Let me preface this by saying a few things. First of all, if you are reading this and you suffer from an addiction to pornography, PLEASE know that I am in no way passing judgment or accusation on you as a person. I still love you and my goal is not to make you feel terrible about yourself. My goal is to give you hope, and help you to realize that it IS possible to get over this addiction.
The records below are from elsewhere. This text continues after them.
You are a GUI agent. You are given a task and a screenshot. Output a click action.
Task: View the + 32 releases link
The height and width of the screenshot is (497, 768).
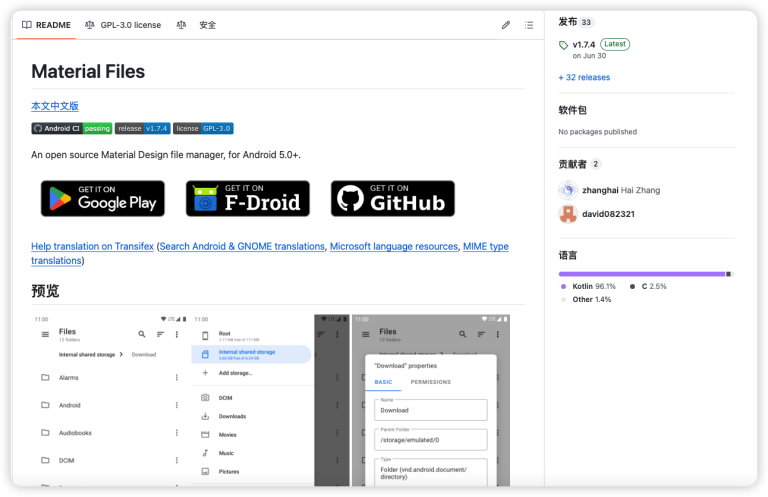pyautogui.click(x=584, y=77)
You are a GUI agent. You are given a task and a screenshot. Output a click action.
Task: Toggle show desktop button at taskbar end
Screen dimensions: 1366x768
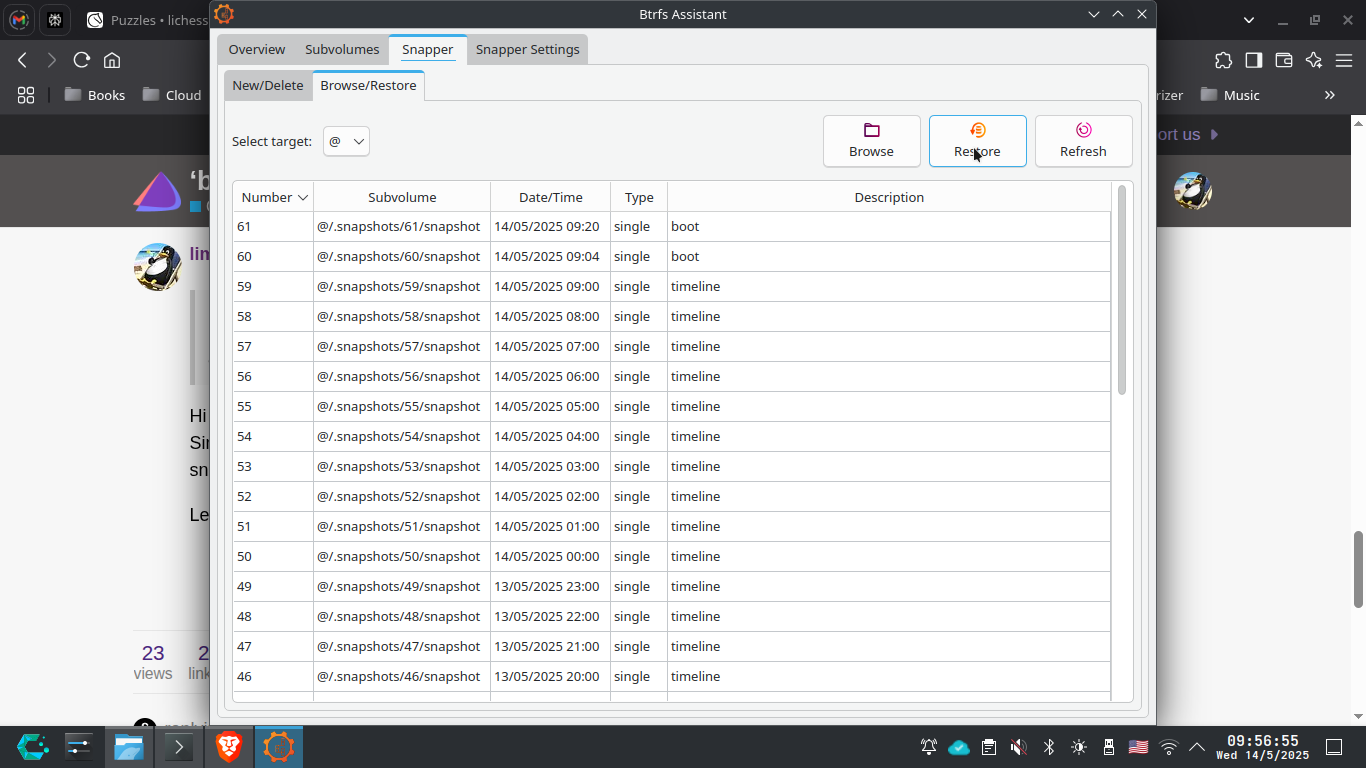coord(1333,747)
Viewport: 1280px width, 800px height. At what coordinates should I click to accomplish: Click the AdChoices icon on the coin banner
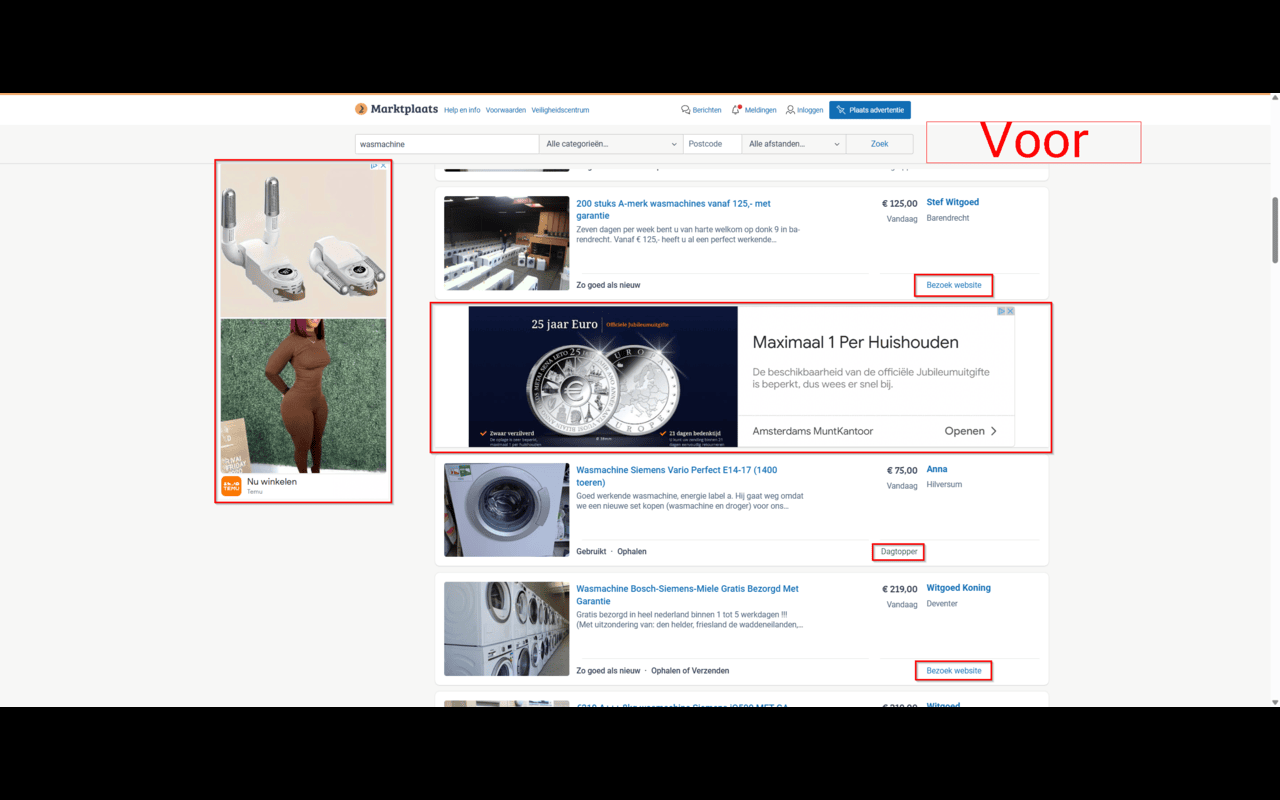[1003, 311]

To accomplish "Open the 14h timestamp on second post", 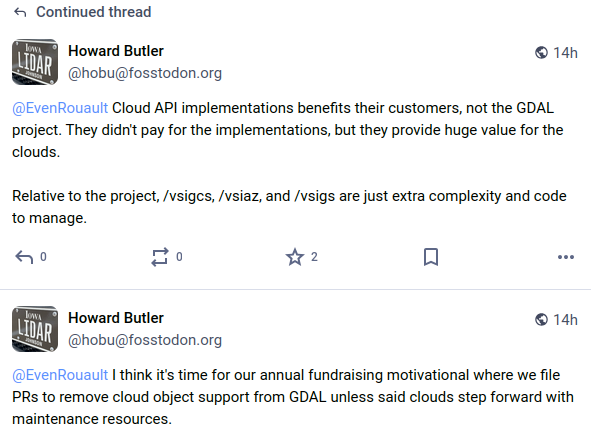I will 565,320.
Secondly, I understand both men and women suffer from addictions to pornography. However, in this blog post, I will be focusing on how it affects men, their girlfriends, their wives, and their relationships with others.
So here we go.
Hey ladies. We all have a responsibility to help our men. They are visual creatures and it's very hard for them to focus when we are wearing clothes that are screaming "Hey look at my legs/breasts/stomach/butt/whatever other body part we want to show off." Dressing modestly is awesome! It is possible to look cute and feminine while dressing modestly. You don't have to wear a veil or a long jean skirt in order to accomplish this. I'm currently working on making my wardrobe more modest than it has been in the past. Hey, maybe I'll write a blog post about it sometime! And I understand that dressing modestly is much harder for some women than it is for others, simply based on body types. Trust me, this is coming from someone who has a rear end the size of a small planet. But every outfit we choose is sending out a message that is more than simple fashion preference. We are either helping men see us as a beautiful, feminine creation of God, or we are helping men see us as an object of lust. Which would you rather be? (Raise your hand for the first one!)
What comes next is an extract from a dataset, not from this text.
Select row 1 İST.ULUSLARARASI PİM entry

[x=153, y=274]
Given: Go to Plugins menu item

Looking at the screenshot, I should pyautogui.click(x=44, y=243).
HOWEVER. The responsibility is not solely on the girls. Sadly, our culture thinks otherwise. Not only is it permissible to "let boys be boys," as the saying goes, but it is also even encouraged. This culture has turned our strong men into weak, mindless machines who have no control over their thoughts or actions.We do not expect them to fight this battle anymore. We expect them to simply give in and do what everyone else is doing.
Typically, if a woman finds out that her husband/fiance/boyfriend looks at porn on a regular basis, she instinctively feels hurt. She often feels like she is being cheated on. "Am I not enough for him?" she begins to wonder. "Am I not beautiful to him?" "Who are these other women?" The insecurities rise, and their relationship is damaged. Women deal with insecurity in a much deeper way than men. It is difficult for women to become physically or emotionally intimate with a man with whom they do not feel fully secure. And even though it is very possible for women to forgive, it is very difficult to let go of the damage caused by these insecurities.
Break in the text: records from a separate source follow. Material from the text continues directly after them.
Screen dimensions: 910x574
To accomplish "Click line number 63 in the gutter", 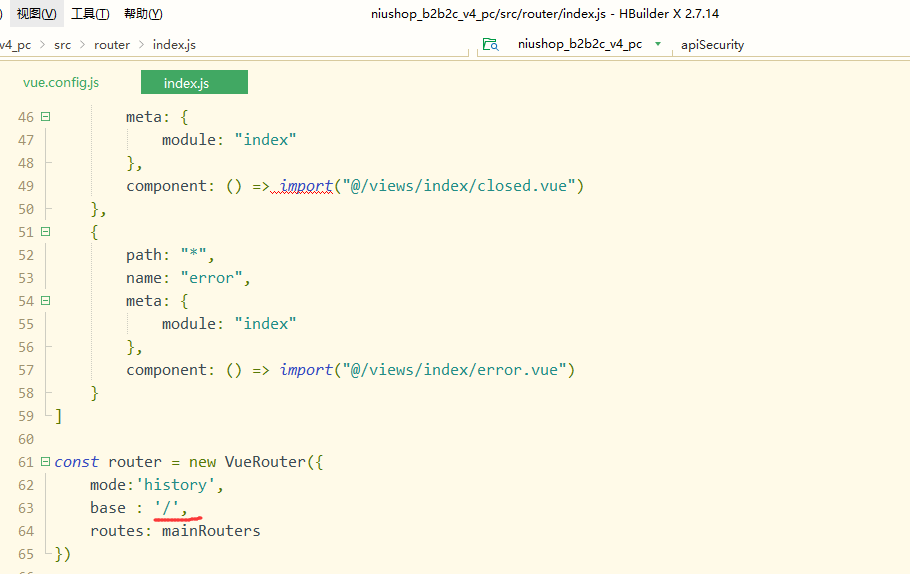I will pyautogui.click(x=25, y=508).
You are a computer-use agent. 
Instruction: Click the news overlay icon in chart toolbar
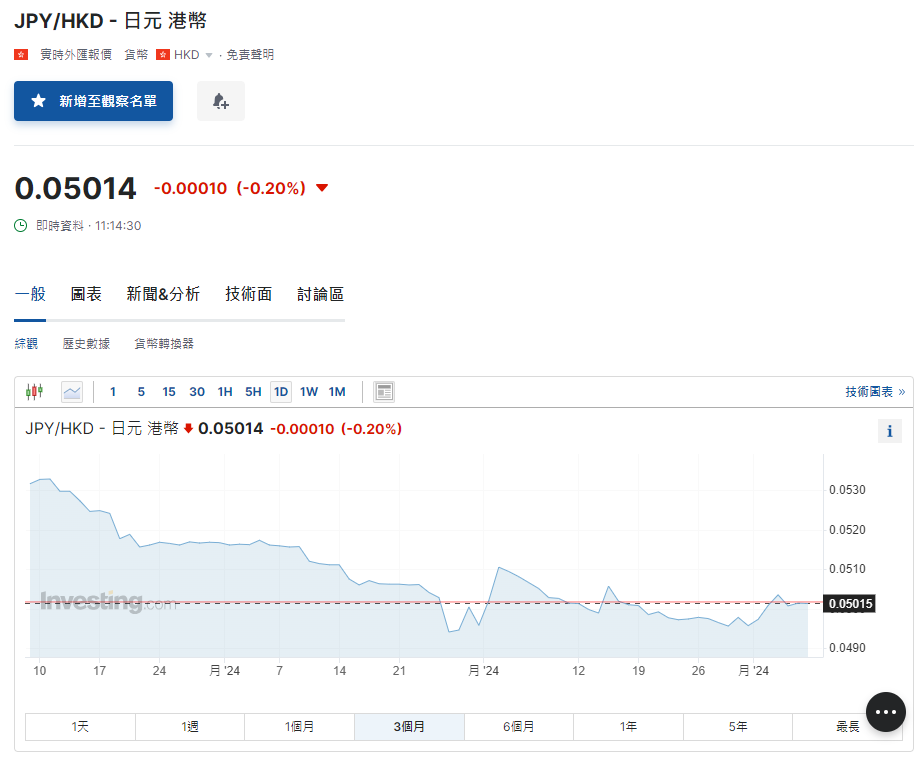click(x=384, y=392)
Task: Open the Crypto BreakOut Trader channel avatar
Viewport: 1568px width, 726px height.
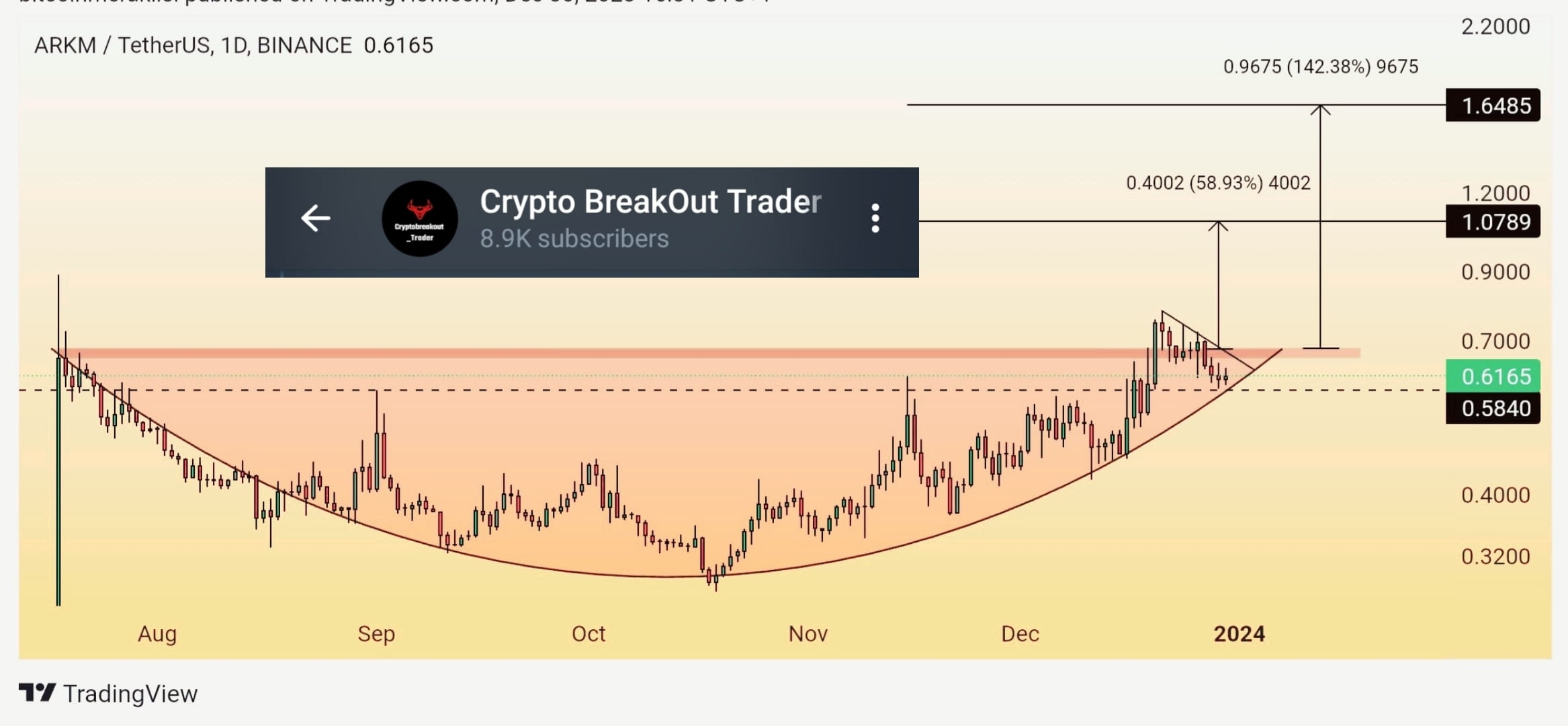Action: 420,217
Even more damage is done by the reaction of others when women share these problems. Women who tell others about their hurt feelings are met with indifference, or even laughter. "What else do you expect?" people often say. "All men look at porn. It's part of being a man. Just let them do their thing and move on." Some women are even made to feel like they are being "controlling" or "overprotective" when they share their feelings on the issue.
I'm here to say this: ladies, we have womanly instincts for a reason. Your uneasiness about this issue is there because it is, indeed, an issue. You are not wrong for feeling this way, even though society tells you otherwise. You can and should expect that your significant other tries his hardest to have eyes only for you.
We are all human and we all sin. This is a fact, and we shouldn't look down on others for their sins. Just because somebody else's sin is different from our own does not make us a better or a worse person. And we should always trust our instincts. Our sex-saturated culture likes to tell us what "normal" is, even though our instincts often tell us otherwise.
There is help out there for those who suffer from this addiction, and for their significant others. A new book by Matt Fradd is out called "Delivered". It is filled with hopeful stories about men and women who have overcome their addictions. There are countless websites with helpful advice and suggestions, such as Family Life Center.
So remember: This is good news! There is hope! We must always remind ourselves that anything is possible with God.